Data listing
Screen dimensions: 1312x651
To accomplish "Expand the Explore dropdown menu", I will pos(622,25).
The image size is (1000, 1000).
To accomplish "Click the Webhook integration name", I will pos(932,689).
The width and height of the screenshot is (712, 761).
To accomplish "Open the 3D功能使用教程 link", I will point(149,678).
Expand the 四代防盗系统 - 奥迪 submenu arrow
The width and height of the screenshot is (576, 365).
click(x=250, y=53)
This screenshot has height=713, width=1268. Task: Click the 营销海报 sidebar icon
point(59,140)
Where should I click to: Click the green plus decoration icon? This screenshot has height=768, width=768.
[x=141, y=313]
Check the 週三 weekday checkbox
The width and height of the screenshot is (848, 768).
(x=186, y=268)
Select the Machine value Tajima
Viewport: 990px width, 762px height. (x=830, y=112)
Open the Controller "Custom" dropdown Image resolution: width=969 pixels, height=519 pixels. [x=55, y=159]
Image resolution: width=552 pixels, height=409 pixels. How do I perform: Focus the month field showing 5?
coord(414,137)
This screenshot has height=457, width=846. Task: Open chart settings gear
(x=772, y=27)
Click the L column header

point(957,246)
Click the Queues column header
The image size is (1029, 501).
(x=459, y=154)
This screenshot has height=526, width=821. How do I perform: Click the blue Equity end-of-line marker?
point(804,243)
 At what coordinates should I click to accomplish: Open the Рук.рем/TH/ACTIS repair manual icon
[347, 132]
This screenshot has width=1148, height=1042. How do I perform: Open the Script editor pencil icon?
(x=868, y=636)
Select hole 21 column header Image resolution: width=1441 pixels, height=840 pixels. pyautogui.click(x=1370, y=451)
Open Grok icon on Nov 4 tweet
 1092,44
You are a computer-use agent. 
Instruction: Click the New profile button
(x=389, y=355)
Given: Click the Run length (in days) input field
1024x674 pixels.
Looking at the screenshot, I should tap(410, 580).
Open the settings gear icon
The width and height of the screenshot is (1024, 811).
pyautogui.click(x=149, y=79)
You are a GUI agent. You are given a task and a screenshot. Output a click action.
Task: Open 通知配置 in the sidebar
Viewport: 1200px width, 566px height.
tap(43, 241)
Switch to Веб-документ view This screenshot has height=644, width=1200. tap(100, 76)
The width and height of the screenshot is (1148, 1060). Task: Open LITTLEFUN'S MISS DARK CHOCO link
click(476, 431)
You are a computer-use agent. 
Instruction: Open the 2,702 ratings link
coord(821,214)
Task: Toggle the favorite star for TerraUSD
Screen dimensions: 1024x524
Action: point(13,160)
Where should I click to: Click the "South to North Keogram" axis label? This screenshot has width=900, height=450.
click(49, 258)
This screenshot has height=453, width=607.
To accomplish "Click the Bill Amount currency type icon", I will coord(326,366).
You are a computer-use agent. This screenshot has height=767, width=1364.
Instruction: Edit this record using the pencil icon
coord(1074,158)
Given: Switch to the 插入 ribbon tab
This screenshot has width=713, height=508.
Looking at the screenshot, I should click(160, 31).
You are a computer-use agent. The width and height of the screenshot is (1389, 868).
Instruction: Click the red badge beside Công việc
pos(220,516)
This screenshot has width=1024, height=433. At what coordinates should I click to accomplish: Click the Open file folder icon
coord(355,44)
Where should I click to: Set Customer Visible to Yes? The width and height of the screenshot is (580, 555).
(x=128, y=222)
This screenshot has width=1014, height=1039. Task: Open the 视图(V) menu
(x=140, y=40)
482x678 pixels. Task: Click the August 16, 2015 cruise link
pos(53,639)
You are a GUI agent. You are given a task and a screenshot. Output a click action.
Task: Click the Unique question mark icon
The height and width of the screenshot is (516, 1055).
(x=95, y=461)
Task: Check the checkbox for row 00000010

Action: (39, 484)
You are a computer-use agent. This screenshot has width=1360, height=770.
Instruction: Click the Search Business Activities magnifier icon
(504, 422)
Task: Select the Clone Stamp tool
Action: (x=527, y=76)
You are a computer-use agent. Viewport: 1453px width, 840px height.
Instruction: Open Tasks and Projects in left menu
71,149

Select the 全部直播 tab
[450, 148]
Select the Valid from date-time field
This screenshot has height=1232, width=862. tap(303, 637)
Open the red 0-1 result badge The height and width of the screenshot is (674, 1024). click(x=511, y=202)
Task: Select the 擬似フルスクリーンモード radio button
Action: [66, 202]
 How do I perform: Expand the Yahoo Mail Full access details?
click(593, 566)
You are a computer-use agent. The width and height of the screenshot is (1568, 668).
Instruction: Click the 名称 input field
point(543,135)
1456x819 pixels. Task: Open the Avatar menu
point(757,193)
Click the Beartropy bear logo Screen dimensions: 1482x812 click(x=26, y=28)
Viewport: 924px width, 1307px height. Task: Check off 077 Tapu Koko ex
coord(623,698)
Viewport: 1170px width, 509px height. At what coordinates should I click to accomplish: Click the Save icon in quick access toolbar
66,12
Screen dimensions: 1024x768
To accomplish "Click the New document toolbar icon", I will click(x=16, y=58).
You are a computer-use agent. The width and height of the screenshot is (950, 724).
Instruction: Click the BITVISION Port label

_Instructions to follow_
Copy the data from the line containing "is (1568, 668)." through the end of the data, inclusive, and add 103 to every coordinate in the answers.

_Task result_
You are a computer-use agent. The width and height of the screenshot is (1568, 668).
Instruction: Click the 名称 input field
point(646,238)
1456x819 pixels. Task: Open the Avatar menu
point(860,296)
Click the Beartropy bear logo Screen dimensions: 1482x812 click(x=129, y=131)
Viewport: 924px width, 1307px height. Task: Check off 077 Tapu Koko ex
coord(726,801)
Viewport: 1170px width, 509px height. At what coordinates should I click to accomplish: Click the Save icon in quick access toolbar
169,115
Screen dimensions: 1024x768
To accomplish "Click the New document toolbar icon", I will click(x=119, y=161).
You are a computer-use agent. The width and height of the screenshot is (950, 724).
Instruction: Click the BITVISION Port label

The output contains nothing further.